CONSEGNE:
**a.** Nel brano sul libro di Marco Negri, che mestiere fa ancora oggi Andrea Pasian?
**b.** Nel brano sul libro di Marco Negri, riscrivi il passo da "Collage cover indice" fino a "spina che sorseggiamo." compreso, rinominando "pizze" in "piadine".
**c.** Prosegui il brano sul libro di Marco Negri dal punto in cui si interrompe.

══ BRANO DA LEGGERE ══

Ed è andata bene davvero, se nella tua personale top 11 dei compagni di squadra (un giochino divertente, rilanciato recentemente da Ibrahimovic e David Luiz) puoi annoverare, come scrive Marco nel libro, gente come Marco Materazzi, Gennaro Gattuso, Paul 'Gazza' Gascoigne - "Il migliore di tutti. Un centrocampista atipico, ma completo: aveva talento, piedi buoni, forza, aggressività, carattere, resistenza. Riusciva a fare la differenza in campo, sempre e comunque. Ed era solo al 60, forse 70%" - Brian Laudrup ed Abel Balbo. E non solo: anche Andrea Pasian dell'ItalCantieri. Un nome che a me non dice nulla, così come presumo non dica nulla neanche a gran parte di voi. Ma...

"Nel libro c'è un'intera parte dedicata al mio grande amico Andrea Pasian, che giocava con me nelle giovanili, prima del mio provino all'Udinese. Io ero in squadra con lui, nella rituale partitella del provino, e lui giocava libero. La nostra squadra fu talmente superiore che gli altri non attaccarono mai, e lui non riuscì a mettersi in evidenza: alla fine l'Udinese prese me ed il libero della squadra avversaria. Andrea faceva e fa tuttora il panettiere, ma fu il talento più cristallino di quella nostra generazione". Per tutto il resto della storia, altrettanto interessante, di Negri e Pasian, vi conviene leggere il libro.

 

Collage cover indice

Arrivano le pizze, e mi spiega, convintamente, quali siano le sue aspettative professionali. Ha un'idea, lucida e profonda in testa, che, nel tradizionalista e canonizzato mondo del calcio attuale infonde freschezza, al pari della birra alla spina che sorseggiamo.

═══
══ MATERIALE ══

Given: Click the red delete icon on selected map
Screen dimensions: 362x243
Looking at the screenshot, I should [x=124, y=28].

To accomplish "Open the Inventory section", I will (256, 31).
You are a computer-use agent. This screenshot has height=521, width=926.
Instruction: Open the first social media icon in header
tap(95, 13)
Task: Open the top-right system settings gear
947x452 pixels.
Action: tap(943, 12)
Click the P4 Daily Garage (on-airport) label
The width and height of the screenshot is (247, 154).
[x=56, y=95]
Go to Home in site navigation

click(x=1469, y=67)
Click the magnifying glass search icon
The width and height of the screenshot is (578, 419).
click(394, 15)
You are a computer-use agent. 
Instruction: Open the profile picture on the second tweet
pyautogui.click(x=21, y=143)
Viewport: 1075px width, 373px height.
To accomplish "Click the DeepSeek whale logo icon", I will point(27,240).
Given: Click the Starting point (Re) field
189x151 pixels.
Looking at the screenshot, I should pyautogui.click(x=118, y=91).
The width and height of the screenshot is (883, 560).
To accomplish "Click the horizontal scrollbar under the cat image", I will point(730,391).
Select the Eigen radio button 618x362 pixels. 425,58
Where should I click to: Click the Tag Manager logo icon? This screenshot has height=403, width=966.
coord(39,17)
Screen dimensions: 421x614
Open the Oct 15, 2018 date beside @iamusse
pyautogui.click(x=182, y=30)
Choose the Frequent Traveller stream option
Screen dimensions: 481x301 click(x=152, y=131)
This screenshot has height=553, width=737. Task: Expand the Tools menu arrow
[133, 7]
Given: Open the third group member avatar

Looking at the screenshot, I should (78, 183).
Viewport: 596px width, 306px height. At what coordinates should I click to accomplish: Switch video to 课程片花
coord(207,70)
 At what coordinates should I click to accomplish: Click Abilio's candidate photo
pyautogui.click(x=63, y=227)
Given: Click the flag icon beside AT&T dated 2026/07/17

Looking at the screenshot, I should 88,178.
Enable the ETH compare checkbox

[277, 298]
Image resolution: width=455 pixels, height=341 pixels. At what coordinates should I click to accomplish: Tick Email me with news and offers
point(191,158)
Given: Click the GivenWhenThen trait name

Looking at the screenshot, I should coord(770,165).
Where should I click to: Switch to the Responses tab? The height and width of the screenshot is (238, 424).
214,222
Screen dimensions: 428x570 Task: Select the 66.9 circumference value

═══

RISPOSTE DATE:
**a.** Fa il panettiere.

**b.**
Collage cover indice

Arrivano le piadine, e mi spiega, convintamente, quali siano le sue aspettative professionali. Ha un'idea, lucida e profonda in testa, che, nel tradizionalista e canonizzato mondo del calcio attuale infonde freschezza, al pari della birra alla spina che sorseggiamo.

**c.**
Un'idea che, in realtà, già nel recente passato venne bocciata in Italia: quando lo scorso anno Clarence Seedorf ipotizzò di sezionare i reparti, chiamando gente come Stam ad allenare i difensori e Crespo gli attaccanti, in molti gli diedero del visionario. Oggi Negri rilancia quest'ipotetica figura, e mi spiega d'averne già parlato con alcuni protagonisti del nostro campionato. "Lo specialista degli attaccanti è una figura che potrebbe avere valenze sia strategiche, passando agli attaccanti il suo vissuto, che psicologico. Un attaccante quando lavora col suo allenatore - che poi deciderà se gioca o meno - può essere intimorito, e non provare tutte le soluzioni. Un tecnico specifico invece può far provare al 100% tutte le soluzioni: non giudica, non decide chi gioca. Anche perché in una rosa non giocano mai tutte le punte, e c'è il rischio che i non titolari non crescano allo stesso modo degli altri. Poi ovviamente il tutto va legato al modulo ed alla squadra. E' una proposta che ho già fatto a tanti miei ex mister, tra cui Zaccheroni, con il quale della cosa ho parlato per lungo tempo. Ma non solo a lui, anche a Gattuso (che ha scritto una delle tre prefazioni del libro, insieme a Zaccheroni e Materazzi, n.d.r.), che giocava con me a Perugia e ad Allegri, ai tempi del Milan".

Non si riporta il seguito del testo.